Erkelenz. Seit dem vorigen Jahr ist das Hermann-Josef-Krankenhaus Kooperationspartner und Lehrkrankenhaus der RWTH Aachen. Damals gingen drei „PJler” in Erkelenz an den Start. „PJ” ist das Kürzel für das Praxisjahr, das am Ende des Medizinstudiums und vor der großen Abschlussprüfung steht.

Zwei der drei ehemaligen PJler bleiben dem Haus als Mediziner erhalten, wie Verwaltungsdirektor Wolfgang Salz bei der Vorstellung der Nachfolger erklärte.

In diesen Tagen treten zwölf angehende Mediziner ihr Praxisjahr in Erkelenz an. Dabei konnten sie sich zwischen rund 20 Krankenhäusern entscheiden, die sich bei einer PJ-Messe in der Universität vorgestellt hatten.

„Die Präsentation der Erkelenzer war überzeugend”, lautete das einhellige Urteil der Medizinstudenten. Laura Gärtner erklärte, sie habe „Erkelenz nicht in der Planung” gehabt, ließ sich aber von der Vorstellung des Krankenhauses und den Erfahrungen der bisherigen PJler eines Besseren belehren.

Für Alexandra Henke war klar, dass sie nach Erkelenz will. „Ich hatte von einem der letzten PJler so viel Gutes über das Hermann-Josef gehört, dass meine Entscheidung schnell feststand”, erklärte sie.

Eric Eckert findet das Konzept der Ausbildung in Erkelenz überzeugend, nachdem er die Aachener Krankenhäuser bereits kennt. Das Praxisjahr ist in drei Terziale zu je 16 Wochen unterteilt. In dieser Zeit lernen die Nachwuchsmediziner die praktische Arbeit in den einzelnen Stationen kennen.

Die Ambulanz ist für alle eingeplant, denn „da lernt man am meisten”, wie Harry Elsbernd weiß. Der ärztliche Direktor forderte die Neuen auf, nicht mit Kritik und Anregungen zu geizen. „Denn auch wir wollen immer besser werden und die jungen Kollegen auf den Beruf vorbereiten”, betonte er bei der Vorstellung der Praxis-Studenten.

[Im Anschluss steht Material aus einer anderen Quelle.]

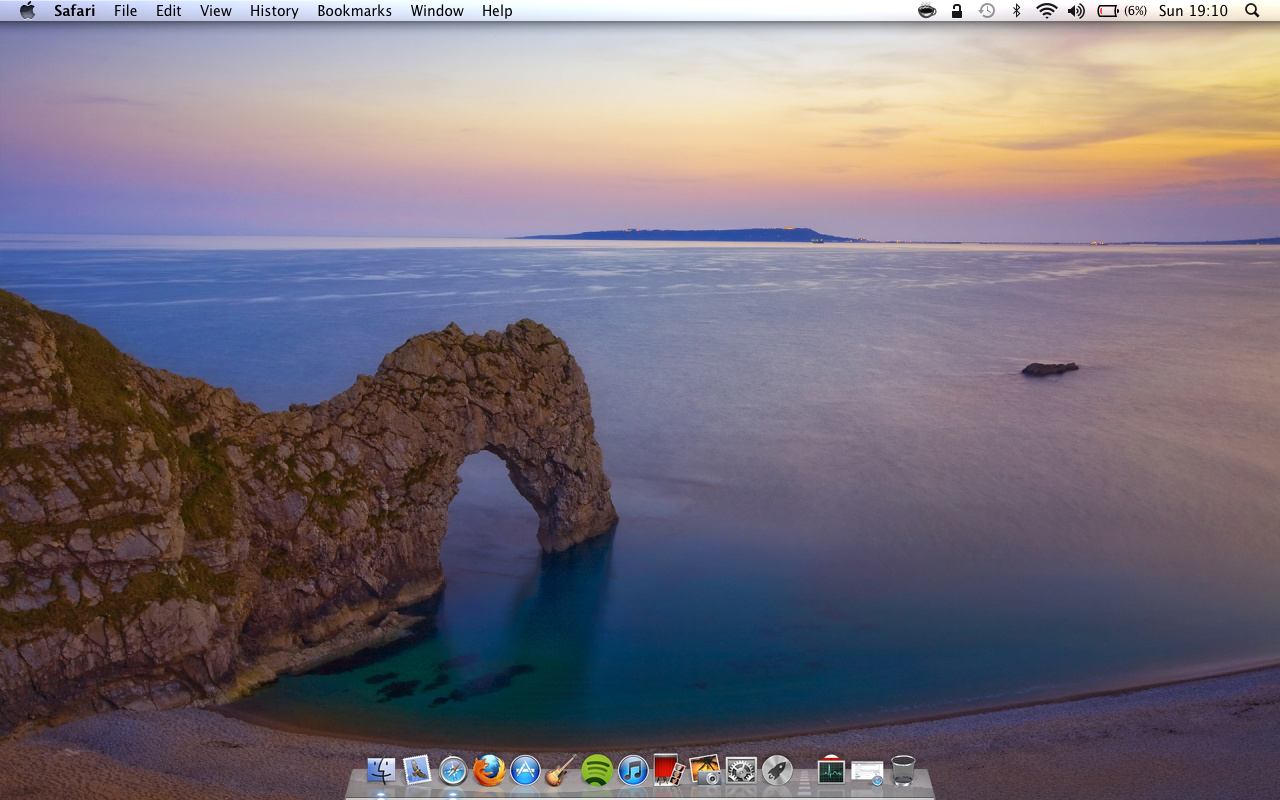
Task: Click the Safari compass icon in the Dock
Action: click(x=453, y=770)
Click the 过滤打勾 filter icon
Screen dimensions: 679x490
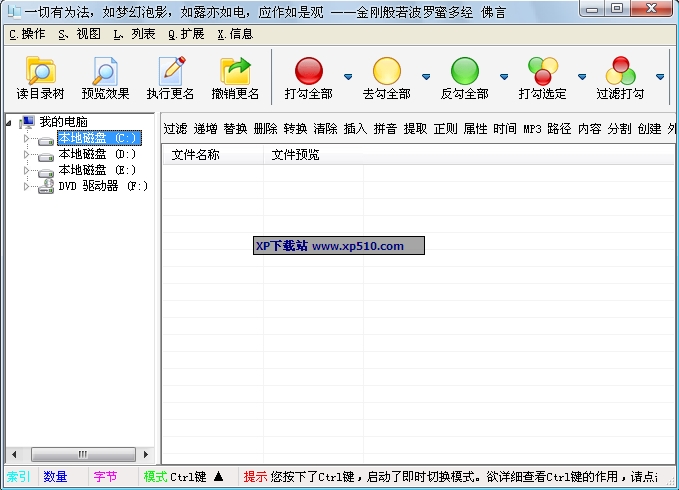(x=620, y=71)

Deshalb haben er und seine Kollegen eine strukturierte praktische Ausbildung entworfen, bei der jeder PJler einen Assistenzarzt zur Seite bekommt, mit dem er als Team arbeitet. Regelmäßige Besprechungen und Supervisionen begleiten die Ausbildung am Hermann-Josef. Ziel ist eine ganzheitliche und selbstständige Patientenbegleitung.

Der ganzheitliche Lehransatz ist wichtig und umfasst nicht nur die einzelnen Behandlungsschritte. Dabei müssen die angehenden Ärzte auch lernen, Anteilnahme zu zeigen und sich gleichzeitig professionell zu verhalten.

Auch der Umgang mit dem Thema Tod will erlernt werden. Bisher kam der nur theoretisch in der Ausbildung vor. „Das Hermann-Josef ist groß genug, um eine breite medizinische Palette abzudecken”, hob Elsbernd hervor. „Trotzdem ist es noch familiär genug, um auf dem schnellen Dienstweg Rat und Hilfe von den erfahrenen Medizinern zu bekommen.”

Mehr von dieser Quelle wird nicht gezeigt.